A Justiça condenou o ex-presidente Jair Bolsonaro a pagar os honorários dos advogados do deputado federal Guilherme Boulos (PSOL-SP). A decisão veio após Bolsonaro perder uma ação por danos morais que havia movido contra o parlamentar.
Bolsonaro acionou a Justiça depois que Boulos o apontou publicamente como possível mentor do assassinato da vereadora Marielle Franco, ocorrido em 2018, junto com seu motorista, Anderson Gomes.
Imunidade parlamentar e rejeição do recurso
O ex-presidente levou o seu pedido — que a Justiça já havia negado em primeira instância — à Segunda Turma Recursal dos Juizados Especiais do Distrito Federal, mas ela manteve a rejeição do recurso.
De acordo com a defesa de Bolsonaro, as declarações de Boulos não estariam protegidas pela imunidade parlamentar,. Além disso, os advogados sustentam que a proteção não se aplica a atos “sem nexo com o desempenho das funções parlamentares”. No entanto, a Justiça entendeu que as falas estavam no âmbito da atuação política do deputado.
Sanções e consequências da decisão
Com a decisão definitiva, a defesa de Boulos solicitou o cumprimento da sentença.
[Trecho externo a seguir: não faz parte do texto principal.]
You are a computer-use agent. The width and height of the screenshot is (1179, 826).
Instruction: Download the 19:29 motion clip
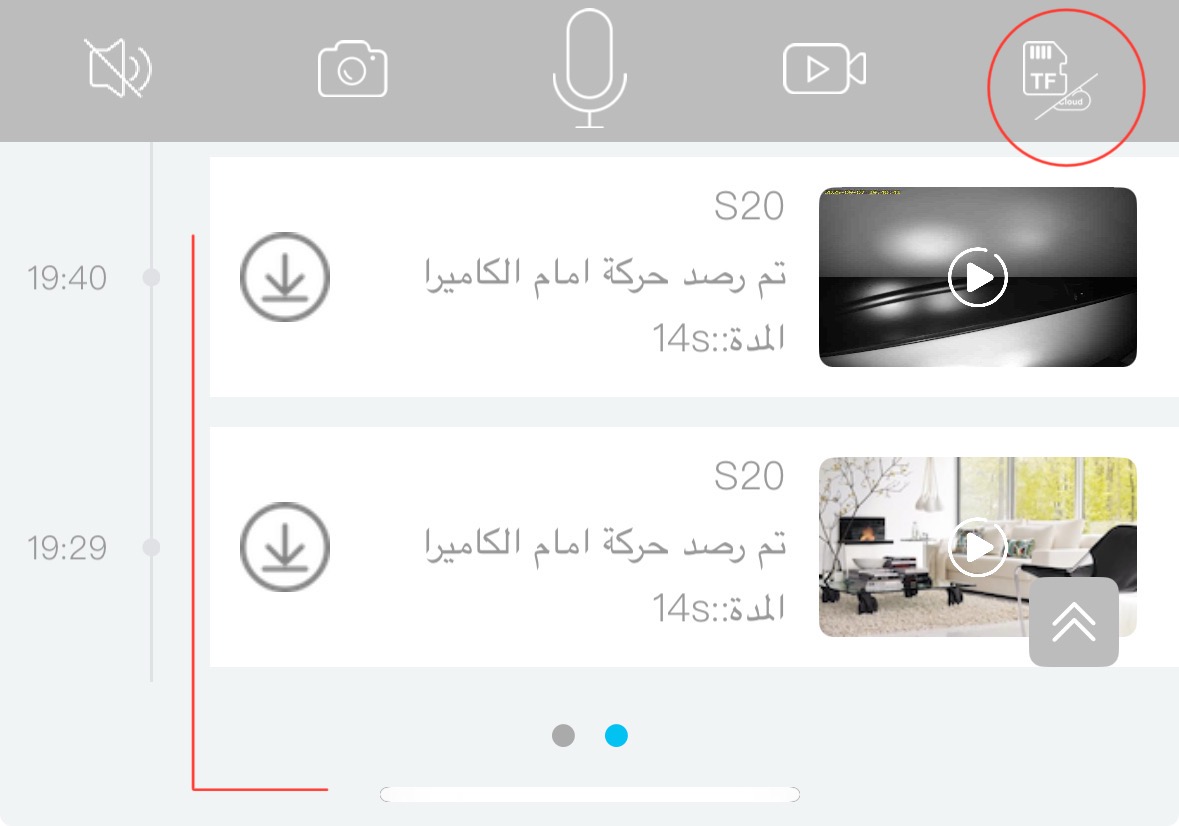[x=285, y=547]
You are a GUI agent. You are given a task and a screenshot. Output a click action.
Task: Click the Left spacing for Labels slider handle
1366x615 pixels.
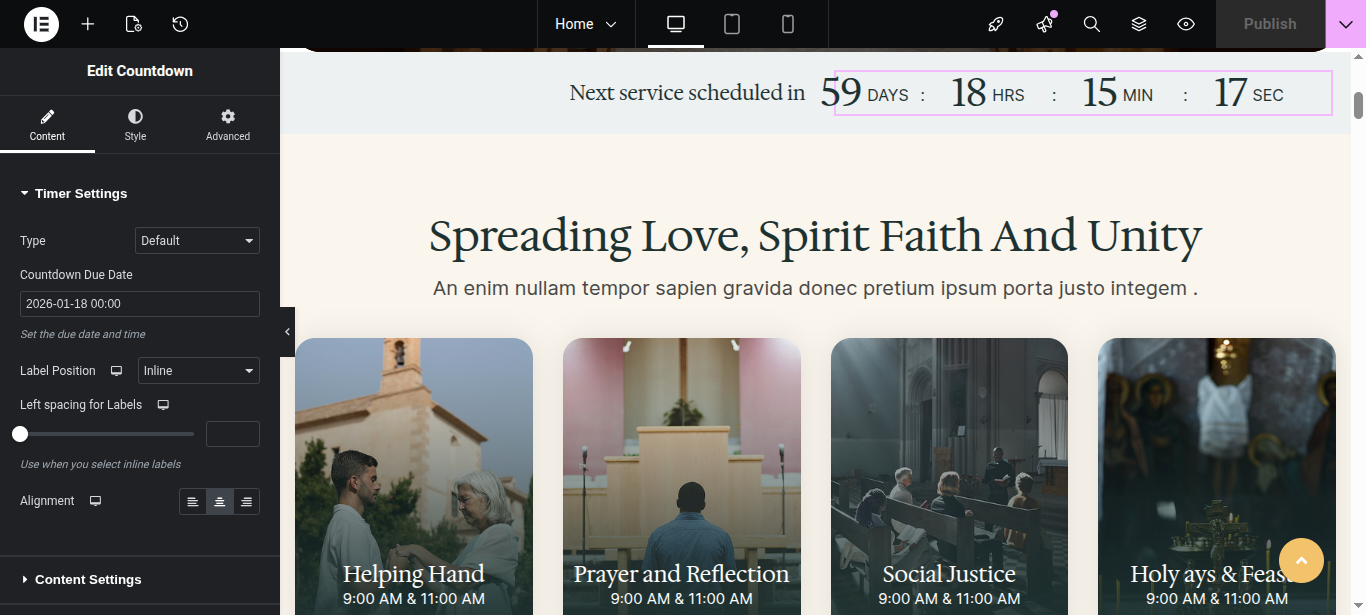[20, 434]
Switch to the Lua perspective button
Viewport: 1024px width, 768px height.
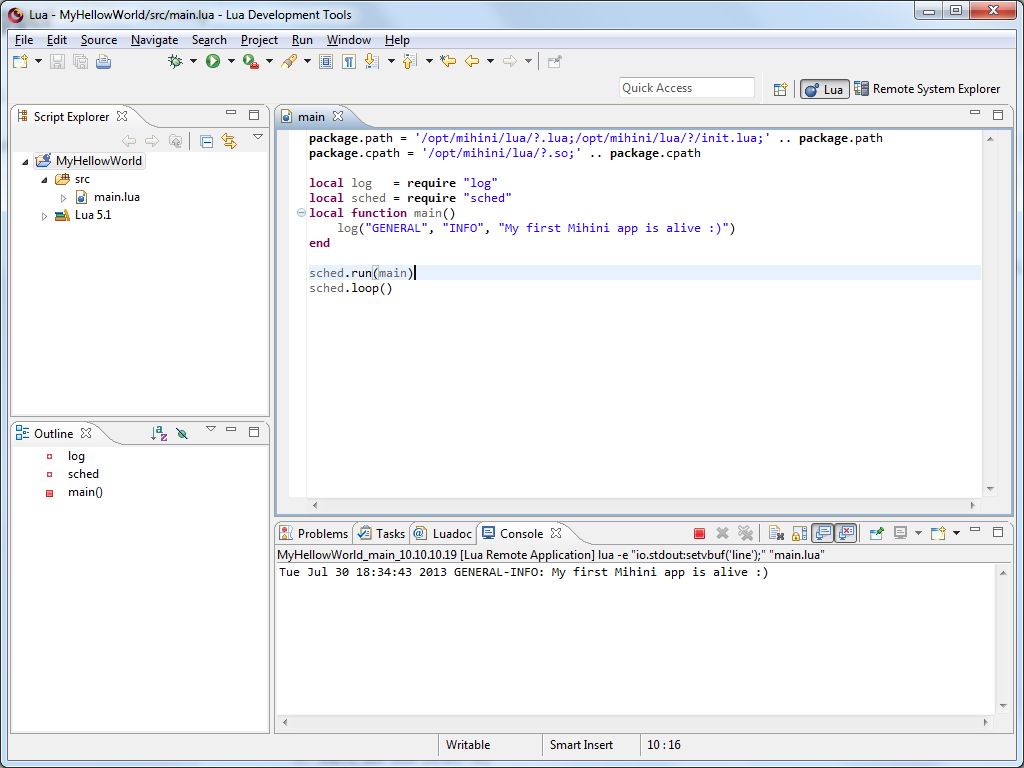(x=824, y=88)
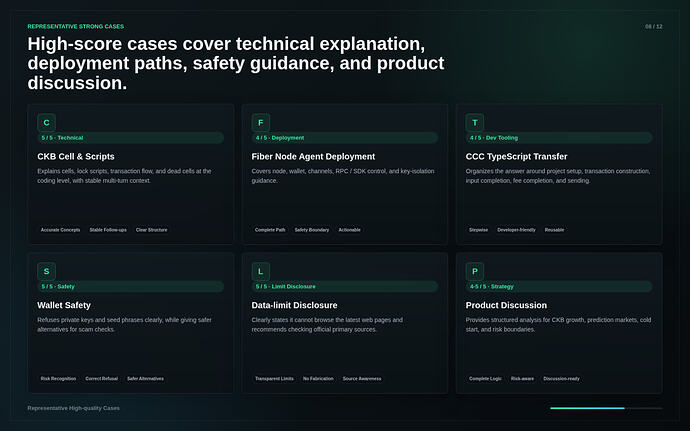Select the 4/5 Deployment score pill
The width and height of the screenshot is (690, 431).
(345, 138)
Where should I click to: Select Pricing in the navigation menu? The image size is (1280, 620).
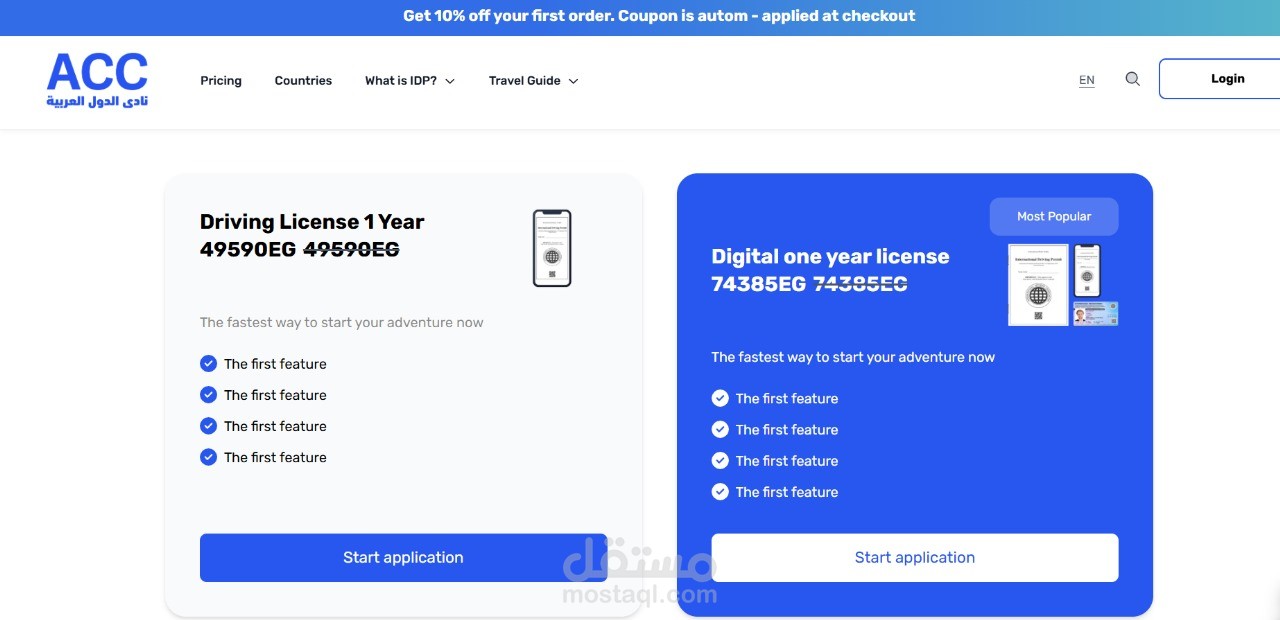tap(220, 80)
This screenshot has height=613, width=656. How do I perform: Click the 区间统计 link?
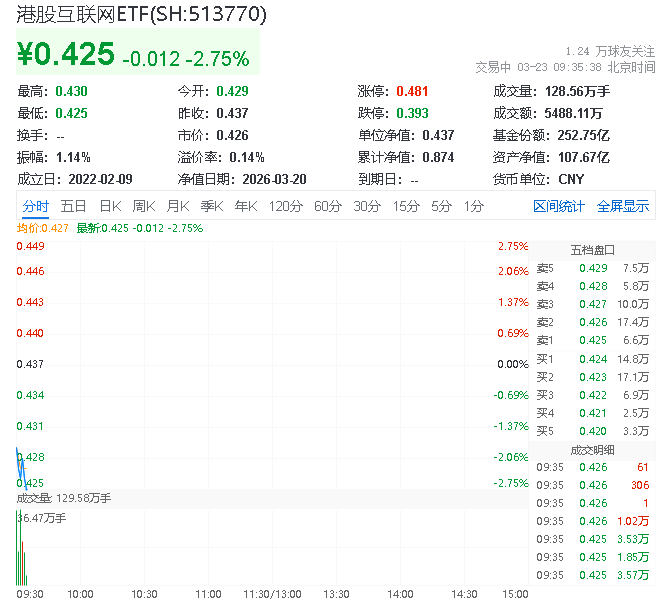[558, 206]
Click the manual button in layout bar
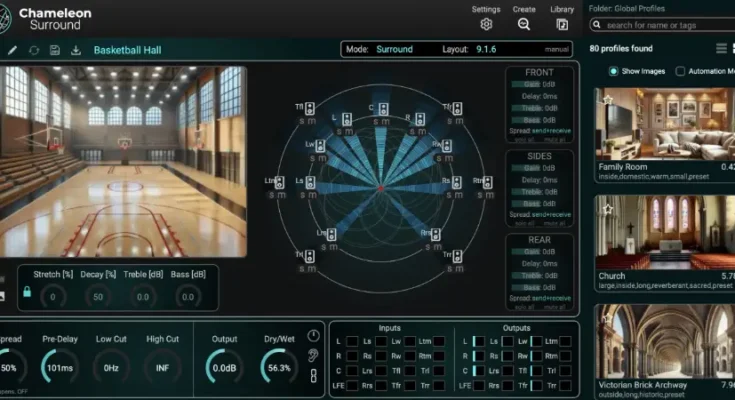 [x=557, y=49]
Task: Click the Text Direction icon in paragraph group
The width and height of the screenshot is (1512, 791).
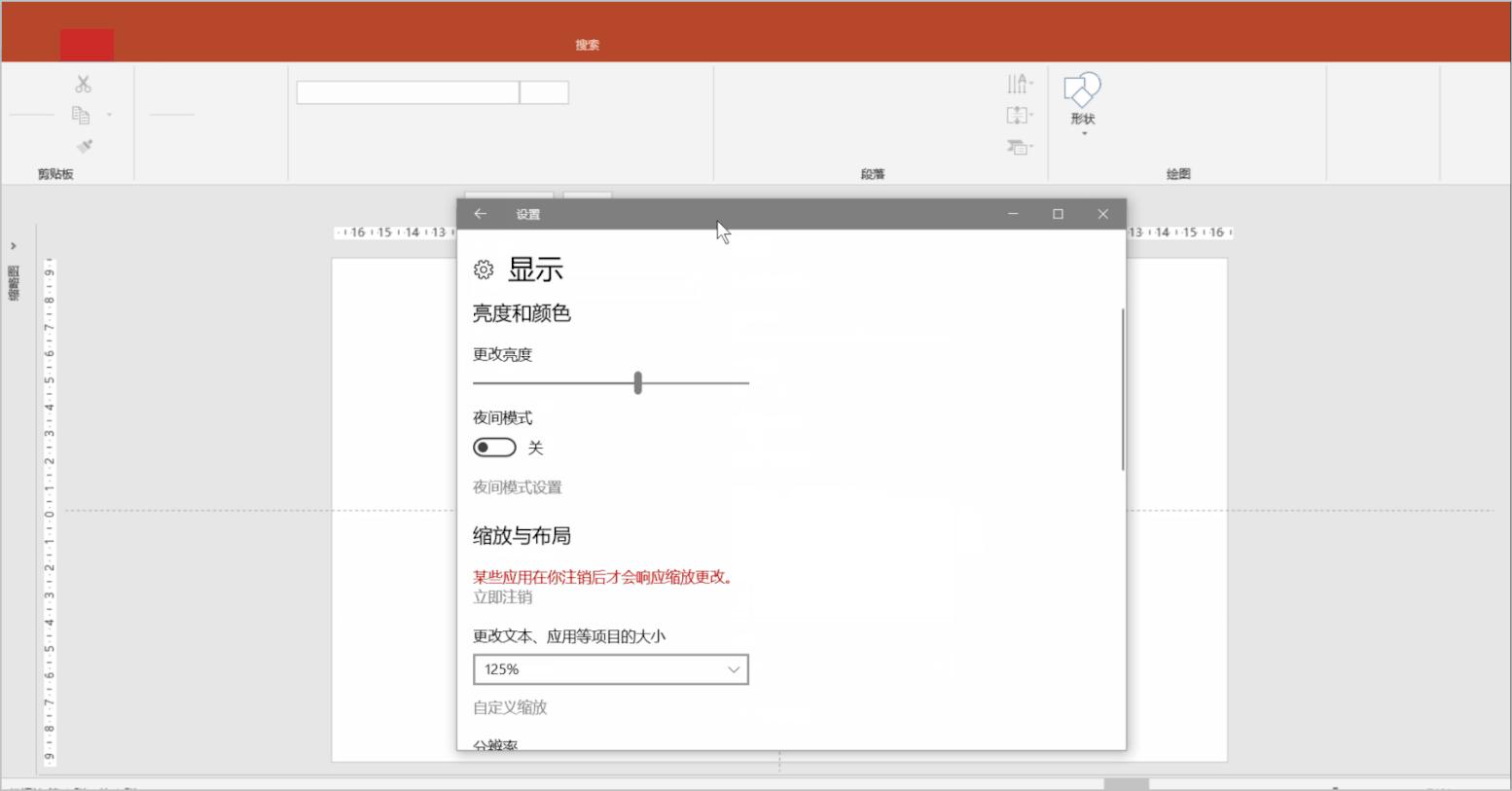Action: pos(1018,84)
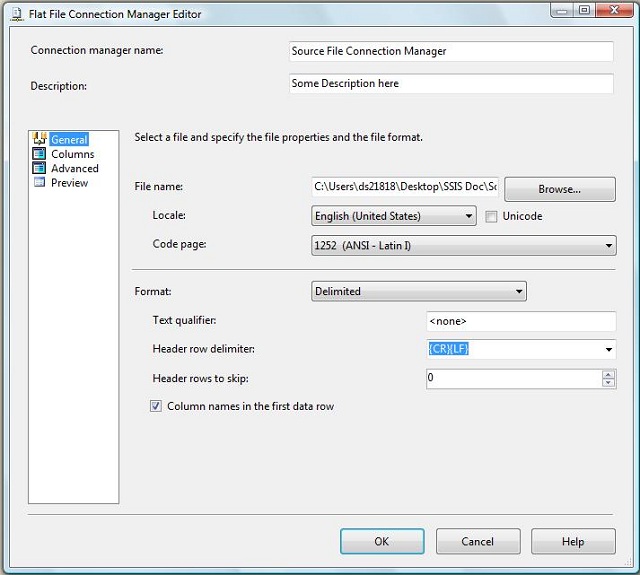Expand the Header row delimiter dropdown

click(x=609, y=350)
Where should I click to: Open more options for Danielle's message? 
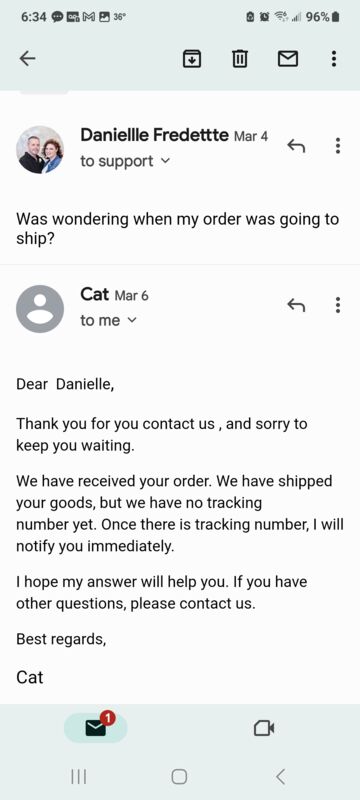pyautogui.click(x=338, y=146)
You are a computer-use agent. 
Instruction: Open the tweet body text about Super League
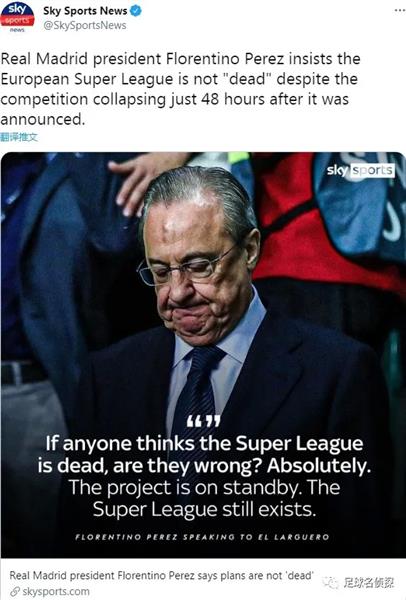[x=180, y=89]
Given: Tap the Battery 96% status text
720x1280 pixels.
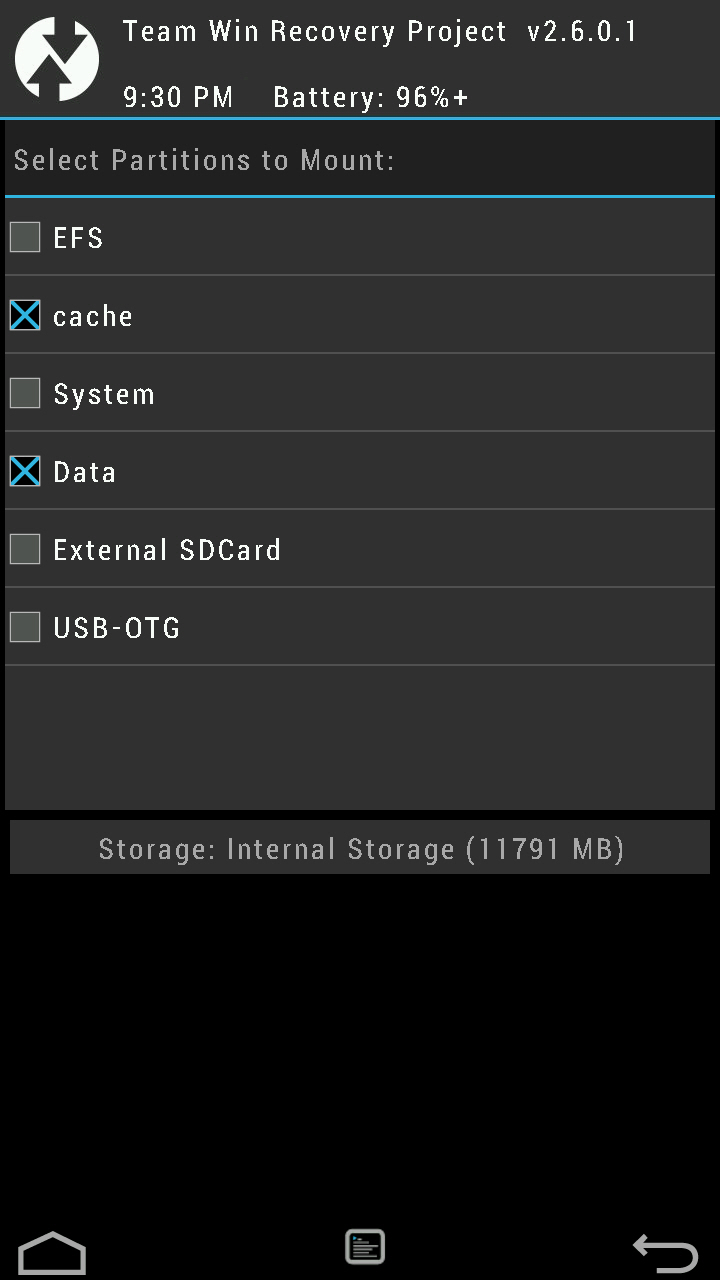Looking at the screenshot, I should click(x=371, y=97).
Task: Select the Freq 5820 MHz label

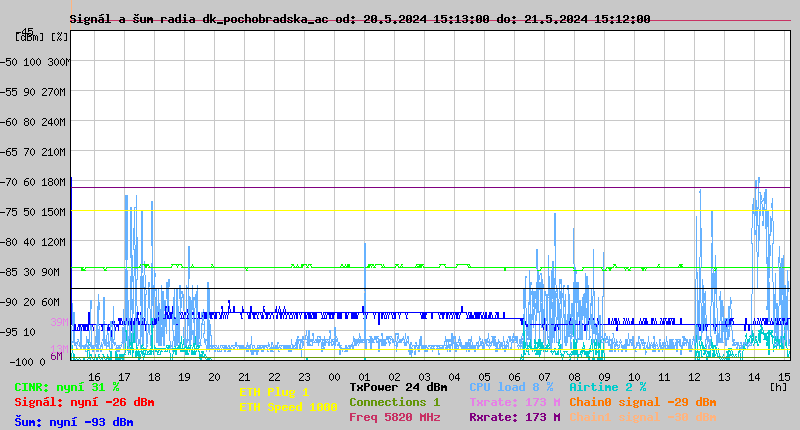Action: [x=394, y=417]
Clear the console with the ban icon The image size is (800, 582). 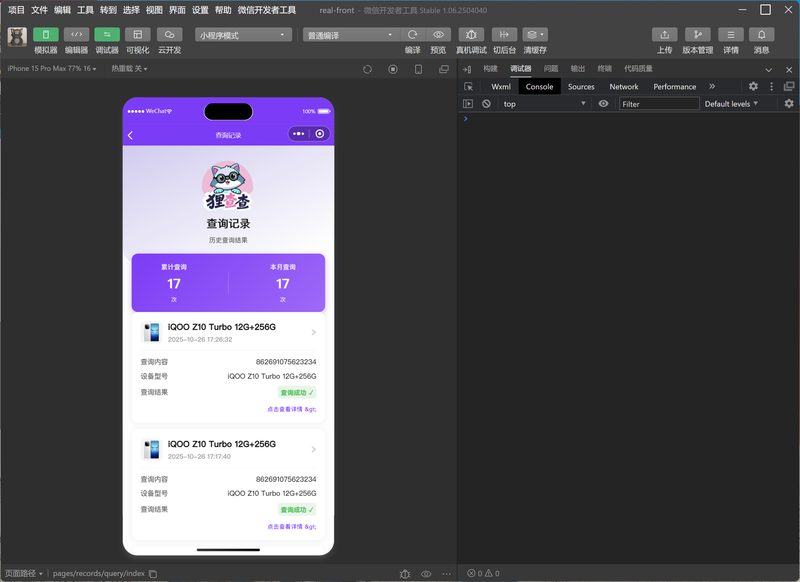tap(486, 104)
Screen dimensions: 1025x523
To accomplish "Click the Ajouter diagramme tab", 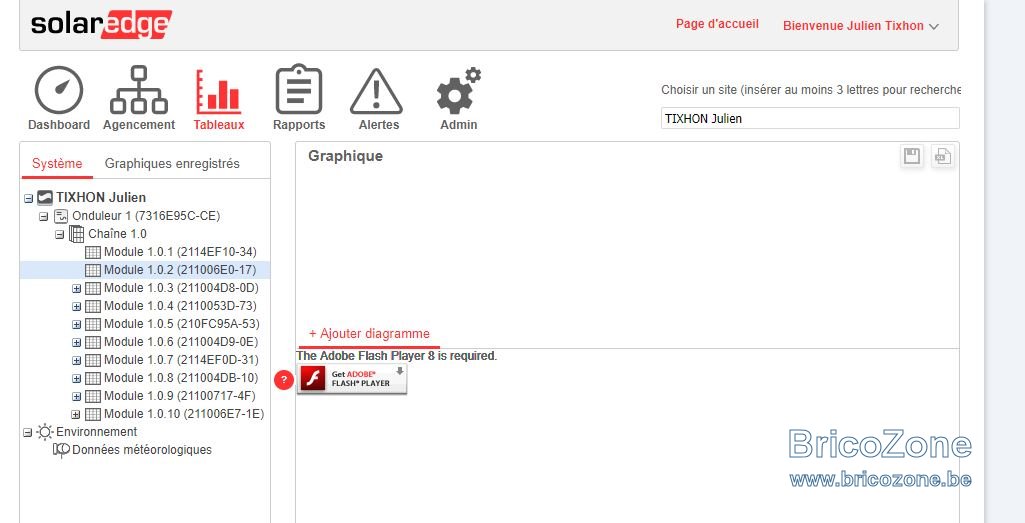I will 369,333.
Bolsonaro terá de pagar as custas processuais e os honorários advocatícios, fixados em 10% do valor da causa.
Caso não efetue o pagamento no prazo de 15 dias, o juiz poderá aplicar-lhe uma multa adicional de 10% e novos honorários no mesmo percentual. O juiz alertou que, se o valor não for pago, a Justiça poderá realizar penhora eletrônica via Sisbajud (Sistema de Busca de Ativos do Poder Judiciário).